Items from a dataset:
--

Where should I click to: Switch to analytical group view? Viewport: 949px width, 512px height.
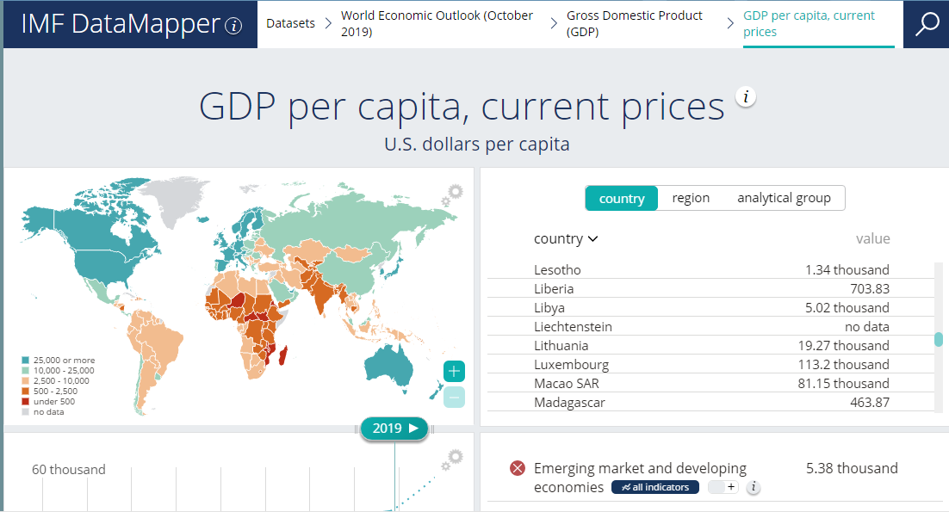[x=784, y=198]
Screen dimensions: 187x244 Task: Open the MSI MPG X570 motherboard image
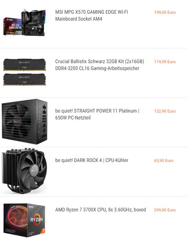point(25,23)
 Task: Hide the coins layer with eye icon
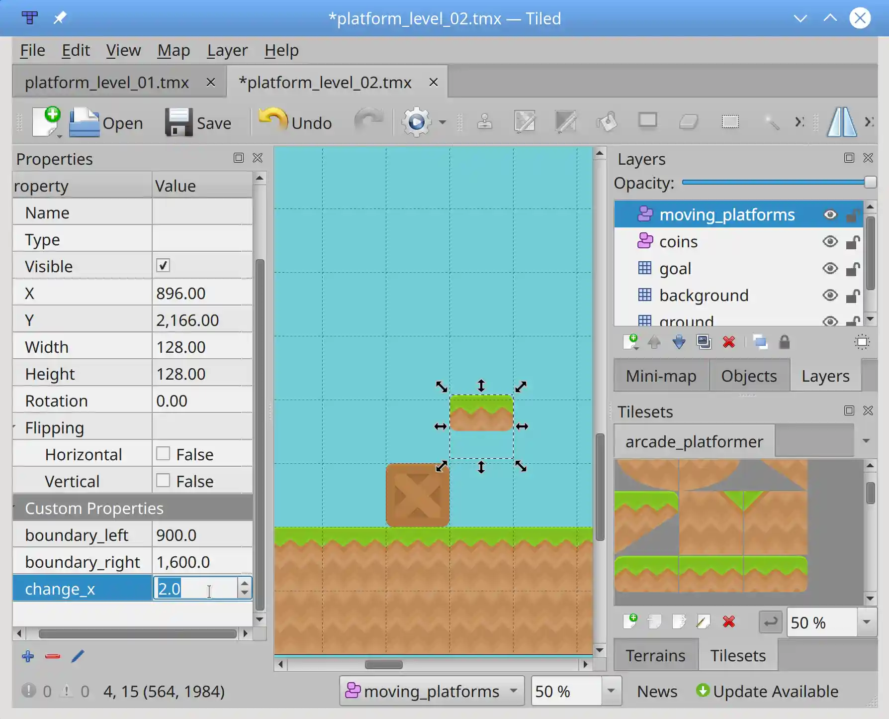tap(830, 242)

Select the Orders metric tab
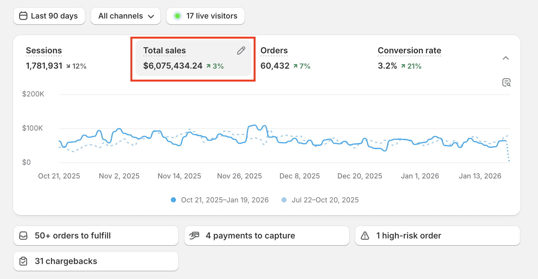274,50
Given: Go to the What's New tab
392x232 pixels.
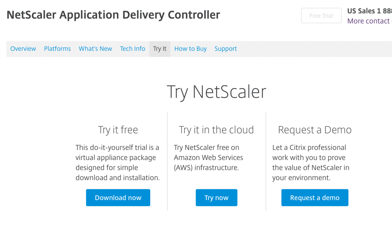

--

The expected output is each record, copied exactly, and nothing in place of the pictures.

#### [Exercise response]
Where should I click to: Switch to analytical group view? Viewport: 949px width, 512px height.
[x=784, y=198]
Screen dimensions: 187x244 Task: Open the MSI MPG X570 motherboard image
point(25,23)
 Task: Hide the coins layer with eye icon
tap(830, 242)

Select the Orders metric tab
274,50
Given: Go to the What's New tab
392x232 pixels.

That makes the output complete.